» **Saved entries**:

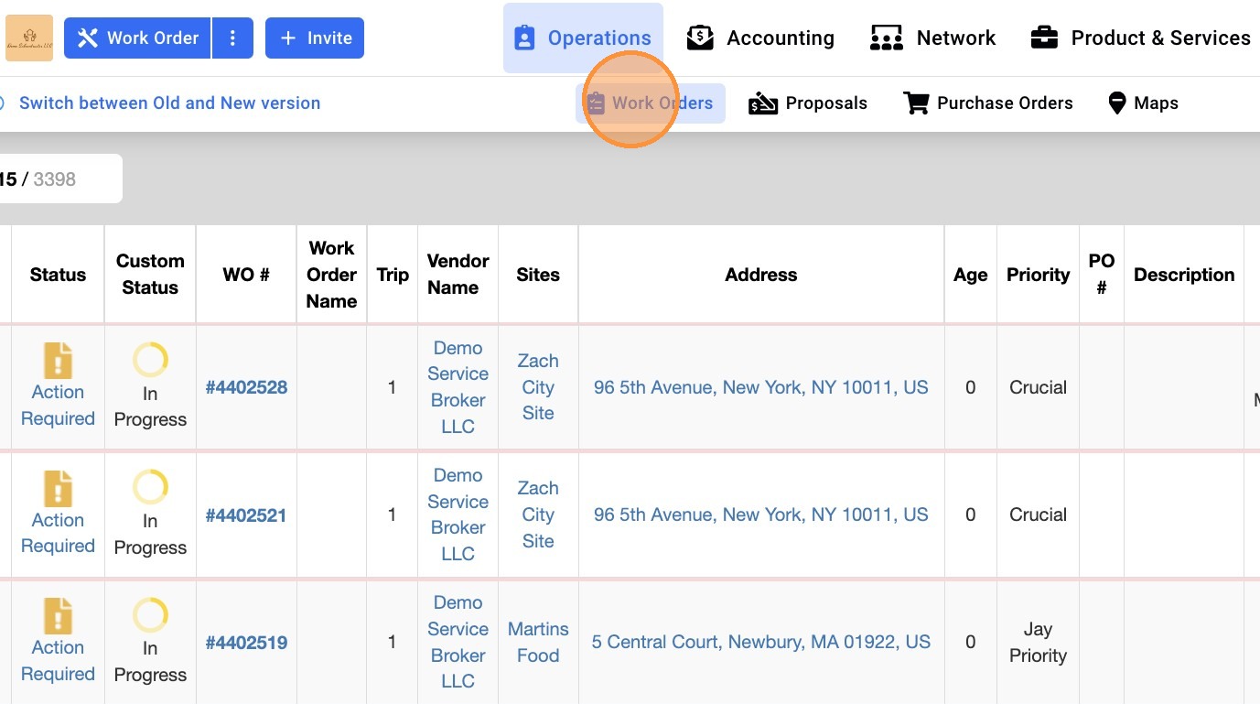The image size is (1260, 704).
Task: Click the company logo thumbnail
Action: click(29, 38)
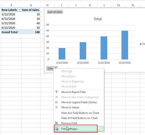Select the 6/22/2020 bar in chart
Viewport: 145px width, 135px height.
(x=125, y=45)
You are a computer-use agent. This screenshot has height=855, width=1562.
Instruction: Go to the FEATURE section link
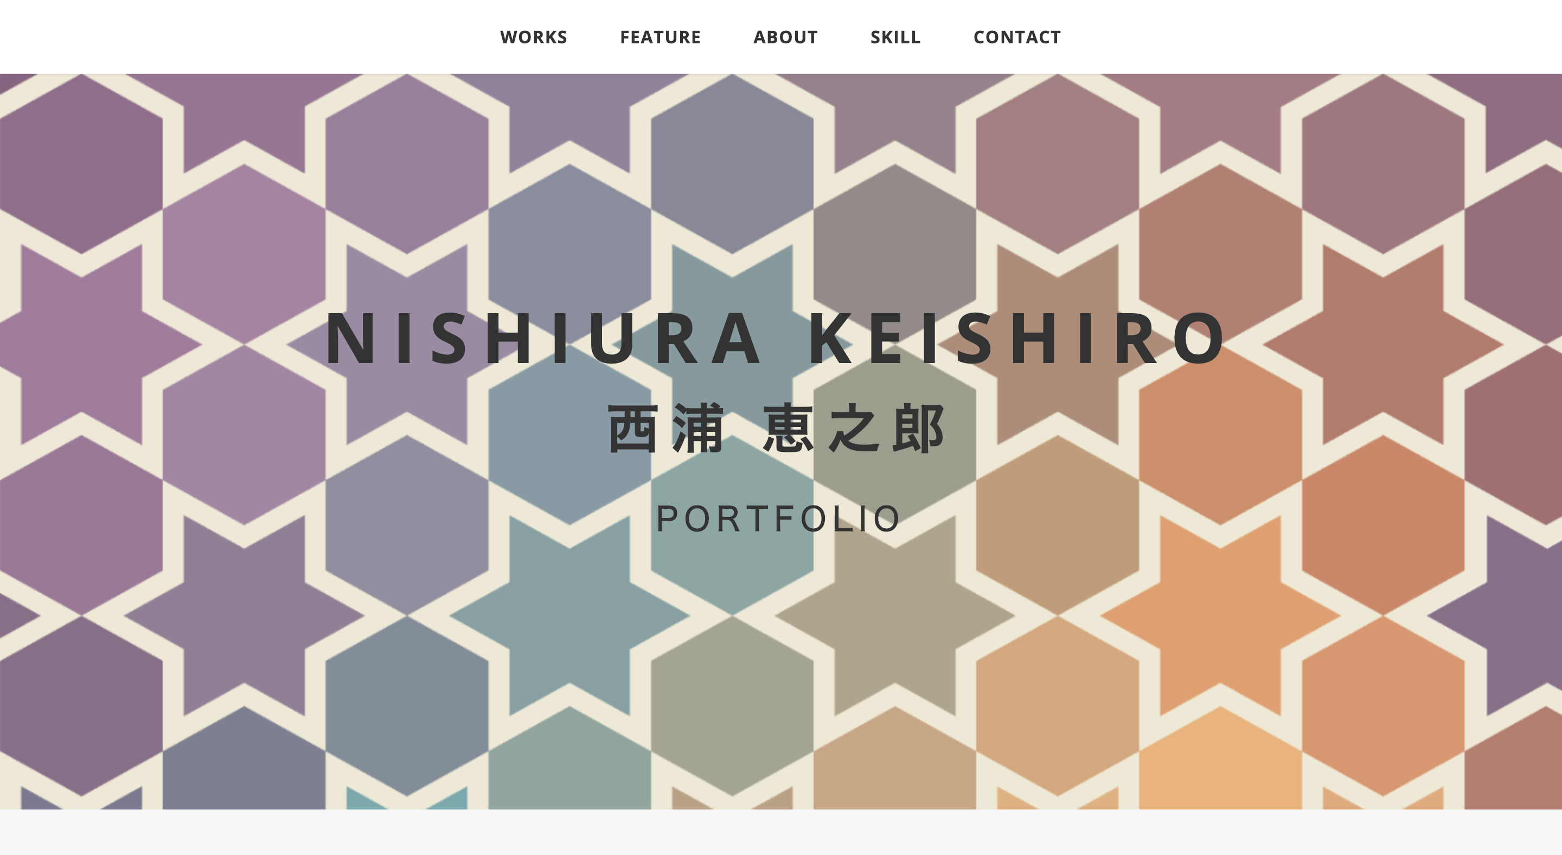click(660, 37)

» **Activity**: The copy you give must run from the line containing "You are a computer-use" through the last line of the records, exactly, with the pictures left out.

» **Solution for this exercise**:
You are a computer-use agent. This screenshot has height=855, width=1562.
Instruction: Go to the FEATURE section link
click(660, 37)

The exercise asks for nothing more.